=== Begin Enclosure ===
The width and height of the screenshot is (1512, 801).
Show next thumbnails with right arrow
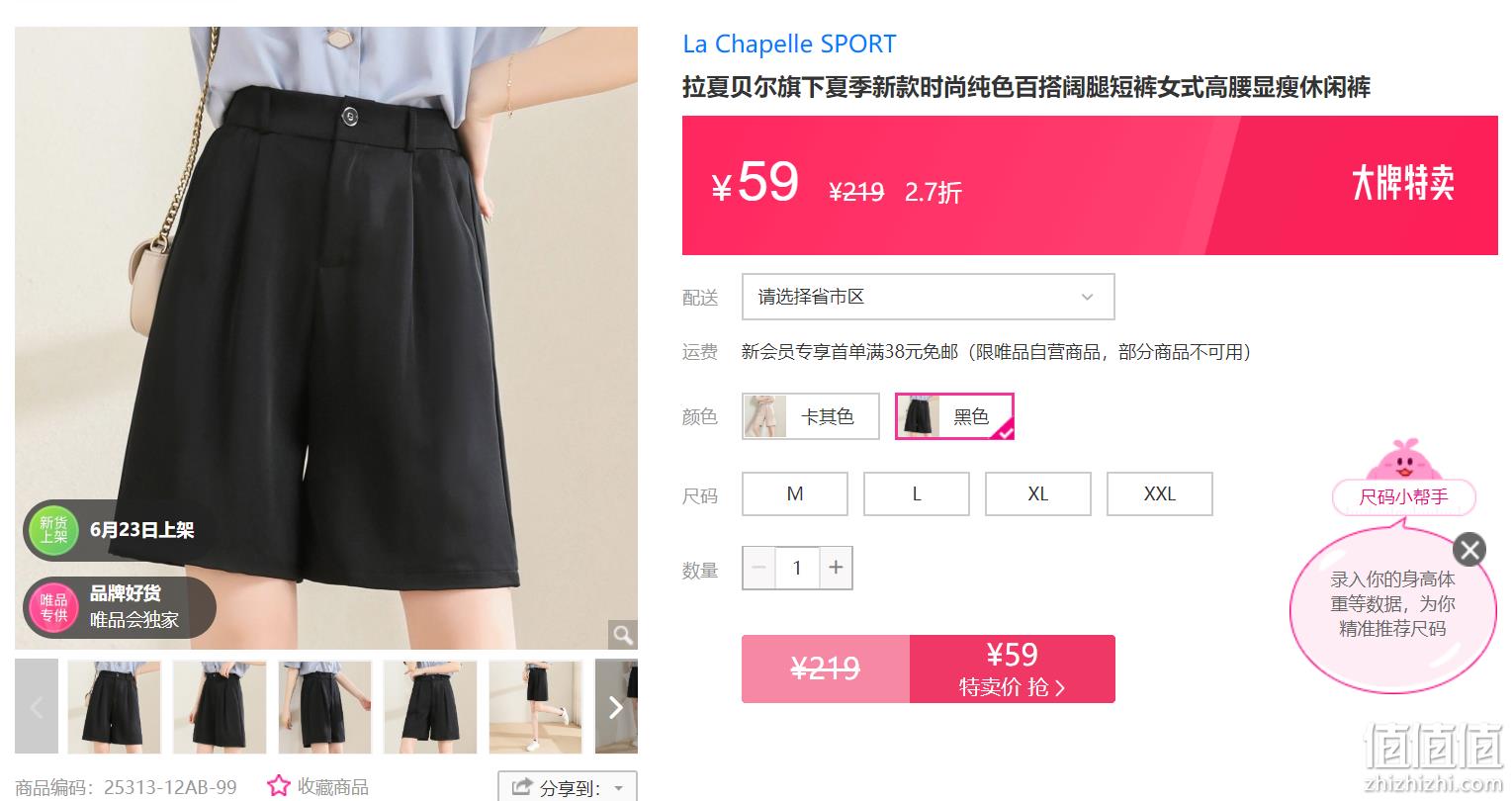click(x=615, y=707)

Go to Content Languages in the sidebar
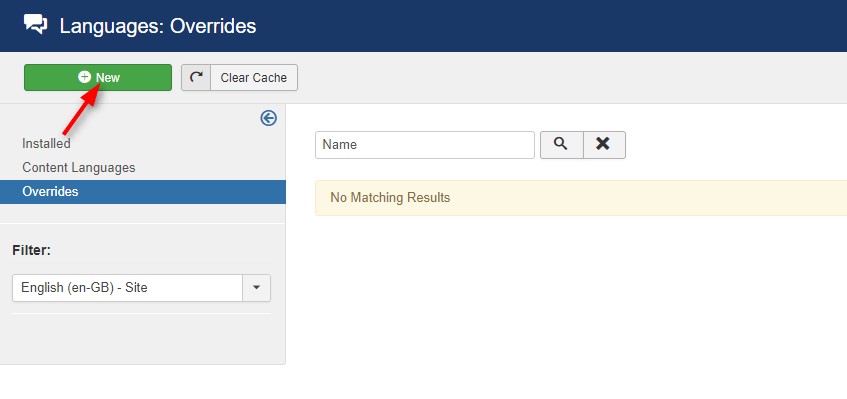[x=79, y=167]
=== End Enclosure ===
The task
Write out an exact copy of the lines beginning at the line that contains "Show next thumbnails with right arrow" and ending at the last line of the listing. Exclude pictures.

Solution to this exercise
Show next thumbnails with right arrow
click(x=615, y=707)

Go to Content Languages in the sidebar
[x=79, y=167]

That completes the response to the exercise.